The Way We Die Now by Seamus O’Mahoney, Head of Zeus, £14.99
Medical advances since the war have given Western populations unprecedented levels of health, cures for disease and longer life-spans. This is a good thing. But inevitably such advances bring with them new ethical questions for doctors and patients alike, such as when is further treatment useless, when should intervention give way to palliative care, and so on. O’Mahoney, a consultant gastroenterologist at Cork University Hospital, brings his own thoughtful and intelligent voice to this debate.
The author, born in 1960 and from a Catholic background (he mentions priests and nuns in the family), does not discuss his own faith. But he does acknowledge that the swift collapse of traditional Catholicism in Ireland has left a spiritual chasm in people’s lives. From being a theocracy in all but name, modern Ireland has become a “pleasure island”. Death is less of a spiritual event and “fear of death has replaced fear of God”; yet “our needs are spiritual”.

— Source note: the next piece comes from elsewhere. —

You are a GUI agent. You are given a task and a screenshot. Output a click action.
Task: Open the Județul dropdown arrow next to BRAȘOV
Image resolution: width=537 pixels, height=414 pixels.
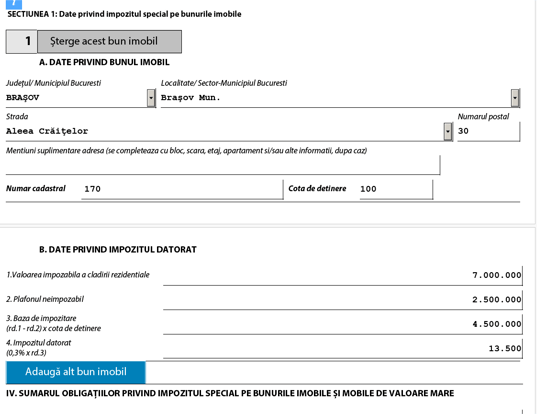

O’Mahoney is critical of the way modern medicine has turned doctors into “service providers” rather than professionals, who are afraid of possible litigation, angry relatives and patients who don’t want to hear the truth about their condition. As a doctor treating the dying (many of his patients are alcoholics, dying from cirrhosis of the liver), he believes it is his duty to tell them the truth with kindness and compassion.

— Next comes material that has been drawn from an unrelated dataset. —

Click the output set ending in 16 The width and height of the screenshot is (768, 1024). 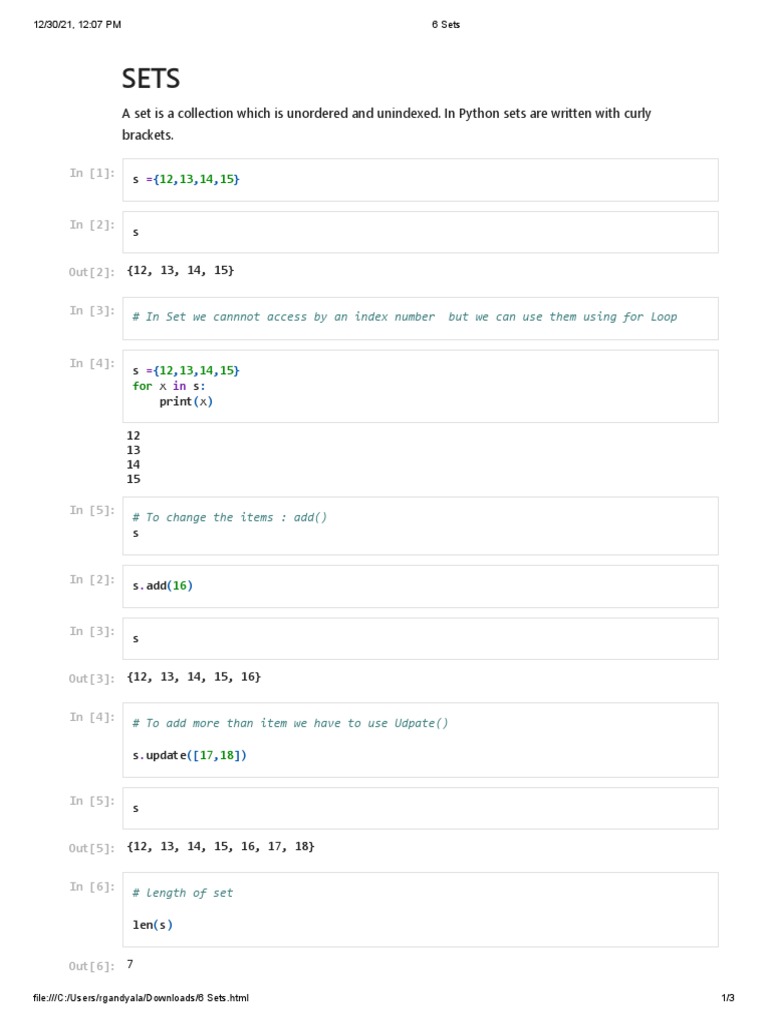coord(194,677)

Against him are all the treatments patients know about from the internet. In America, he points out, there is an insatiable appetite for medicine, scans, drugs, tests and screenings; yet it doesn’t make good medical sense to “offer every conceivable option to every patient”.
Cancer, in particular, seems to offer some people “a toxic combination of false hopes and a bad death” and chemotherapy “comes at a high price”. Tellingly, O’Mahoney states that doctors facing death usually reject the treatments they offer their patients.
The author informs us that 58 per cent of deaths in his country occur in hospital and only five per cent in hospices. He makes a plea for palliative care not to be the exclusive concern of specialists but to be shared and delivered “by a doctor who knows the patient”. Contrasting the Irish way of death with that of Britain, the author believes the former is better as it has not entirely discarded the old Catholic rituals attending the dying: the recitation of the rosary around the bed; the removal (where the body is placed in an open coffin at the undertakers, so that friends can pay their last respects and offer the family sympathetic words); the Requiem Mass; and the burial. Such rituals bring consolation that merely secular services conspicuously lack.
As the author notes, people don’t “die” any more; they “pass over” or “pass on”. The spiritual poverty of the age is often expressed in “bizarre modern fantasies about immortality”, whereas we need to help the dying to accept and understand their situation. O’Mahoney gives short shrift to the “death with dignity” euthanasia movement, commenting that it “coarsens society” by attempting to strip death of its “awesome grandeur” and to turn it into a process that can be managed, controlled and policed.
He widens his reflections by referring to the writings on death by Philippe Aries, Ernst Becker, Geoffrey Gorer and Ivan Illich, quoting approvingly Illich’s belief that pain, sickness and death are eternal human realities and that “we have lost our ability to accept [them]”.
At some stage in all our lives, we will fall sick and die. The themes of this book should concern us all.